You can use cblock but according to the datasheet, 0x20 to 0x7f is only 96 registers in bank 0. You need 12 more, so just place the rest in bank 1.
*EDIT: FYI, general purpose register start from 0xa0
Which assembler are you using, if you are using MPLAB IDE 7.6 from microchip.com, its free,
then the CBLOCK and other directives are in the HELP section.
Is this clear enough?
EDIT:
Extract from MPLAB Help.
Code:
Simple Example
cblock 0x20 ; name_1 will be assigned 20
name_1, name_2 ; name_2, 21 and so on
name_3, name_4 ; name_4 is assigned 23.
endc
cblock 0x30
TwoByteVar: 0, TwoByteHigh, TwoByteLow ;TwoByteVar =0x30
;TwoByteHigh=0x30
;TwoByteLow =0x31
endc
As you are using the registers in all 4 BANK's, note that reg adddress's 0x70 thru 0x7F are common to ALL 4 BANK's, so don't use these registers in more than one BANK, to store different data blocks.
Look at the bottom of Page #13, of the datasheet for a full explanation.
Yes, but you need to consider what CBLOCK actually does, it's just a simple text substitution - so the assembler will simply replace every occurance of DIGIT1 by '20h', DIG1T2 by '21h' - it doesn't generate any code, or allocate anything, just does the text substitution.

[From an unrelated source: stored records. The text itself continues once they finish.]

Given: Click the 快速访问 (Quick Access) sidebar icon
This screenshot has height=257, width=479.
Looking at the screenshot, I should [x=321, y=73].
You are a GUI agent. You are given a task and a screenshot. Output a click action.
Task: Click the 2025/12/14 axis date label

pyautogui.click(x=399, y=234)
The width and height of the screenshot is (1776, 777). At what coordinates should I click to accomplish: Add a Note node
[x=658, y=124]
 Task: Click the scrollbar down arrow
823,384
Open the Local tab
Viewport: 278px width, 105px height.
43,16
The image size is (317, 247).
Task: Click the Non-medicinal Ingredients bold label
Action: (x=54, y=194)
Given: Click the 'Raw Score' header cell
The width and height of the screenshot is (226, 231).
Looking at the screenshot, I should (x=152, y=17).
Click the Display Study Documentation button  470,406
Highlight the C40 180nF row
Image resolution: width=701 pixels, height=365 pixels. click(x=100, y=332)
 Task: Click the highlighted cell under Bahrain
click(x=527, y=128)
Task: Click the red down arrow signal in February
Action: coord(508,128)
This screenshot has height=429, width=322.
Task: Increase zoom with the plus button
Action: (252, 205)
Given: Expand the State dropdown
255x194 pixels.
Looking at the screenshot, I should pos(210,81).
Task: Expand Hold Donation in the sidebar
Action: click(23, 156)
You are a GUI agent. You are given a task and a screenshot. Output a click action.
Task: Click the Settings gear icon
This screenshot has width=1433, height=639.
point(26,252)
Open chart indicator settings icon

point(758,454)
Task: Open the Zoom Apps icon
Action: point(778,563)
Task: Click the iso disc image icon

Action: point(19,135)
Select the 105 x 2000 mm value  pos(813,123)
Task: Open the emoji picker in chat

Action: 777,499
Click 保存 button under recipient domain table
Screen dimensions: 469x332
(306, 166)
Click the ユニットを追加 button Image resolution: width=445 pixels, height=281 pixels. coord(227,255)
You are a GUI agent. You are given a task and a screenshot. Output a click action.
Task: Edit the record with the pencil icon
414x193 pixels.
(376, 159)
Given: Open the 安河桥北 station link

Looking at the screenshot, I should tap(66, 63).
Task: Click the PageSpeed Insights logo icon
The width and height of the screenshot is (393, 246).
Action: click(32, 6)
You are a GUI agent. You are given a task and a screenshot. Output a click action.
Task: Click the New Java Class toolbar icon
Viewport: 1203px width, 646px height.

If I need a BIG buffer in ram then I normally use banks 3 and 4 in conjunction with indirect addressing. Set the IRP bit in STATUS and put 10h in FSR, you can now access a ram buffer that is 96 bytes long. If you add a simple check for reaching 70h you can then access a buffer that is 192 bytes long. And, no bank switching required.